▸ Recorded data

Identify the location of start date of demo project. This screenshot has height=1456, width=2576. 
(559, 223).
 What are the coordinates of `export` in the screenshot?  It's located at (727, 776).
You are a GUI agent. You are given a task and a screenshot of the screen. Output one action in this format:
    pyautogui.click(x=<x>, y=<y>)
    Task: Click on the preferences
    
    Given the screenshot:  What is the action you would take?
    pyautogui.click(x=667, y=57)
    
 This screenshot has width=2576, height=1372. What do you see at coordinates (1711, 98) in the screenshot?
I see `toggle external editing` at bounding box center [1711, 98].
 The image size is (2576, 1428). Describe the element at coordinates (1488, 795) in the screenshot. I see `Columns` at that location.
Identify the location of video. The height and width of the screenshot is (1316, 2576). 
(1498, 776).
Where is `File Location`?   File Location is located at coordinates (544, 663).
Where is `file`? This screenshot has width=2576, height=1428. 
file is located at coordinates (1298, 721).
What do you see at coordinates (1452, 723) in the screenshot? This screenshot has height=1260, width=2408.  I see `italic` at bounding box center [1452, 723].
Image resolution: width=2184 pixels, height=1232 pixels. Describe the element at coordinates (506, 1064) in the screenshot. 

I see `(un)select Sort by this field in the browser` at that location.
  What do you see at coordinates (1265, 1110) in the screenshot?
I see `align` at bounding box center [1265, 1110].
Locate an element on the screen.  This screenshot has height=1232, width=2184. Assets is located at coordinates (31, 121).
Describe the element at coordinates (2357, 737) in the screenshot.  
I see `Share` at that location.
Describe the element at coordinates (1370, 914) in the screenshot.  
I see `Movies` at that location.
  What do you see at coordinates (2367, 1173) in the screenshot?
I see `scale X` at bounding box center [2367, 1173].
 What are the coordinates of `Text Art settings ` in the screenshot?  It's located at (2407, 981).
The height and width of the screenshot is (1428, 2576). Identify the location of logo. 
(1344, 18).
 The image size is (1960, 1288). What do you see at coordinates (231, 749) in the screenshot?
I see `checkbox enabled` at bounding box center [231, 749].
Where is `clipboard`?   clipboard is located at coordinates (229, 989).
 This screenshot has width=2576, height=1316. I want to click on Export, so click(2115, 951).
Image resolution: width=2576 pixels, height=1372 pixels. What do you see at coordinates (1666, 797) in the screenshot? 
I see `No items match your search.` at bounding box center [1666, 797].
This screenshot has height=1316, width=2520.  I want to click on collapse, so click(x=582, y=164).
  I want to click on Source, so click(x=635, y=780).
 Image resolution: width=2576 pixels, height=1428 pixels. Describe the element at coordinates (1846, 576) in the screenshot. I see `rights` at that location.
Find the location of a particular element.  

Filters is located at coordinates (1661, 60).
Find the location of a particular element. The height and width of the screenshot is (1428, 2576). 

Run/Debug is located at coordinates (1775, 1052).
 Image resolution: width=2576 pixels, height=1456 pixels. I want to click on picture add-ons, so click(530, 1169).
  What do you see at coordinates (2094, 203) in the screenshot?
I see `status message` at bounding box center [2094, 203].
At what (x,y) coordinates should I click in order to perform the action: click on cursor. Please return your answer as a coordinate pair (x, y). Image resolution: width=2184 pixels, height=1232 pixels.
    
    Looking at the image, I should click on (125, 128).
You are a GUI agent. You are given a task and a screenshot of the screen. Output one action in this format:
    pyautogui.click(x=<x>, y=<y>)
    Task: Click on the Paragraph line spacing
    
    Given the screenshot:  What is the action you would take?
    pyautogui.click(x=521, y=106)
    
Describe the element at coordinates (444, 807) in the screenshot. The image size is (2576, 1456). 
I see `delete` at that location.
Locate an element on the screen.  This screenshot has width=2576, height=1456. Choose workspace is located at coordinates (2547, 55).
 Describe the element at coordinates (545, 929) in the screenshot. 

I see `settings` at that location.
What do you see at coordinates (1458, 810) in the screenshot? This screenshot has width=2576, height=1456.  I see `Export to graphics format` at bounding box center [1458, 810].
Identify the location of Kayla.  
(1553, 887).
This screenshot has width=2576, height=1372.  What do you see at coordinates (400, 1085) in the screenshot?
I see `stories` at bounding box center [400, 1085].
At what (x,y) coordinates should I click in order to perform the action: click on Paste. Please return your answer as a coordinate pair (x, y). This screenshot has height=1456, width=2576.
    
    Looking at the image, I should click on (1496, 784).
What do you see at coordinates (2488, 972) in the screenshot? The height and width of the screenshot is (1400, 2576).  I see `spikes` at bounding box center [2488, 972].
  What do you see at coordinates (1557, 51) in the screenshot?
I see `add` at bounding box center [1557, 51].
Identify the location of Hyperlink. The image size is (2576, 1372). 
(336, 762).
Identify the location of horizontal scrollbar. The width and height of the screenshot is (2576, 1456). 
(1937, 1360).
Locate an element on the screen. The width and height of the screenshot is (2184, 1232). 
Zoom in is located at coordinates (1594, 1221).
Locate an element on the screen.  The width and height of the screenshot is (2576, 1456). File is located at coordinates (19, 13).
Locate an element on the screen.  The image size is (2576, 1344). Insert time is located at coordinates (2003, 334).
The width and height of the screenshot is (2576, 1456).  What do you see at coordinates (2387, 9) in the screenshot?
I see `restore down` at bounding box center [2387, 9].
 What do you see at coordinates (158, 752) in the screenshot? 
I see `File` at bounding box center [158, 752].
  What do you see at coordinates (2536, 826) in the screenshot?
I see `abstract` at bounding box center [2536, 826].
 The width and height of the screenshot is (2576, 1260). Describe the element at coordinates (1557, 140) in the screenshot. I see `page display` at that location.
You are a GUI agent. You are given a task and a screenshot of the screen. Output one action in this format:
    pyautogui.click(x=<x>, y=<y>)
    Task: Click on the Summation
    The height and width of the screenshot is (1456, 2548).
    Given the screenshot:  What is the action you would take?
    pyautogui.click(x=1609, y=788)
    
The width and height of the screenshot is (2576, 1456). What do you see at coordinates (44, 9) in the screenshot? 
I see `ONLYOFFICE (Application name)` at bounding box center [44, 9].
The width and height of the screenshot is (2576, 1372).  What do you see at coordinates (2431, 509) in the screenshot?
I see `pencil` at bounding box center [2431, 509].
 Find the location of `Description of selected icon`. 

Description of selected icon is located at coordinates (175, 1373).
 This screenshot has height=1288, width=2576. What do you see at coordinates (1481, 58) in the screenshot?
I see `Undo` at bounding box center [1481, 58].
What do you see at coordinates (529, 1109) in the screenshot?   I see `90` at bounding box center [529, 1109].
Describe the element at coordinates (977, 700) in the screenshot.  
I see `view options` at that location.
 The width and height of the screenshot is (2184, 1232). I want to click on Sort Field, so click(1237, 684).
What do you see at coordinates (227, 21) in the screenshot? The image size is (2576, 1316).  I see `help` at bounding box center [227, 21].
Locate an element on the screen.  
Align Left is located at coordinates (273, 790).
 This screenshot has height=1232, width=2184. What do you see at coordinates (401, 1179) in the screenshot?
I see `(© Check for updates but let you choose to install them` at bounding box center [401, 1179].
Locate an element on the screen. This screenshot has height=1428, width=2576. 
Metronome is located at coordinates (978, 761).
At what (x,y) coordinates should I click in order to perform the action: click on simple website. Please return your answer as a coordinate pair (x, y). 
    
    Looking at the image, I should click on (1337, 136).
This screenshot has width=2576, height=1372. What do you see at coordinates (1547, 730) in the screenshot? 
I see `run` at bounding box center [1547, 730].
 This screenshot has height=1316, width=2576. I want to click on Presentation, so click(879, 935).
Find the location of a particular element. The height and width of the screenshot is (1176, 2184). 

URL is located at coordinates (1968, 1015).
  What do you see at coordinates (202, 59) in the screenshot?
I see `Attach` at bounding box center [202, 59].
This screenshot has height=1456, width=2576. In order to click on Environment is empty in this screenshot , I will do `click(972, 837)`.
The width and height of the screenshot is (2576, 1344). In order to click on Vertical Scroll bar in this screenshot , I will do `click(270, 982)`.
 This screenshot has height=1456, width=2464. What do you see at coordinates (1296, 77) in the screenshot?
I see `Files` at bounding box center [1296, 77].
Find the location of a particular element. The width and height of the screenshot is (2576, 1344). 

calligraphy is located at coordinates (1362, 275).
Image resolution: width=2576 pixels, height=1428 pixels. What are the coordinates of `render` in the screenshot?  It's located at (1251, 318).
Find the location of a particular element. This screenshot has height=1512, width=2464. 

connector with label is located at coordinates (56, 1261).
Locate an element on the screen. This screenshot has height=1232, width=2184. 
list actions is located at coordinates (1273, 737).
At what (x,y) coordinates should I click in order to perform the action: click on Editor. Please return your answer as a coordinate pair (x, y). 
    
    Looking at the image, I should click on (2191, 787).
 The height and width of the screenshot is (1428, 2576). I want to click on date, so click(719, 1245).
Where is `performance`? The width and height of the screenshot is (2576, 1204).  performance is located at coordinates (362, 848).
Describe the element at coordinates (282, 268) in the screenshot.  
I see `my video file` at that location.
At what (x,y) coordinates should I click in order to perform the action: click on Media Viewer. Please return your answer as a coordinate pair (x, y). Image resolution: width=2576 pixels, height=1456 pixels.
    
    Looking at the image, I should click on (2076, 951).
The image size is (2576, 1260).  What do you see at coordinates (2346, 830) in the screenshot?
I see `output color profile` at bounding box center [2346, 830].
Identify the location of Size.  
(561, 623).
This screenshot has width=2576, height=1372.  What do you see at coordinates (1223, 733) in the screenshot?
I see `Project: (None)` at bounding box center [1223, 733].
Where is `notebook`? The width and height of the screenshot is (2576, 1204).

▸ Written task
Retype, character for character, the lines from the one containing "y). Image resolution: width=2184 pixels, height=1232 pixels." up to and including the one containing "Looking at the image, I should click on (125, 128).".

▸ Response
At what (x,y) coordinates should I click in order to perform the action: click on cursor. Please return your answer as a coordinate pair (x, y). Image resolution: width=2184 pixels, height=1232 pixels.
    
    Looking at the image, I should click on (125, 128).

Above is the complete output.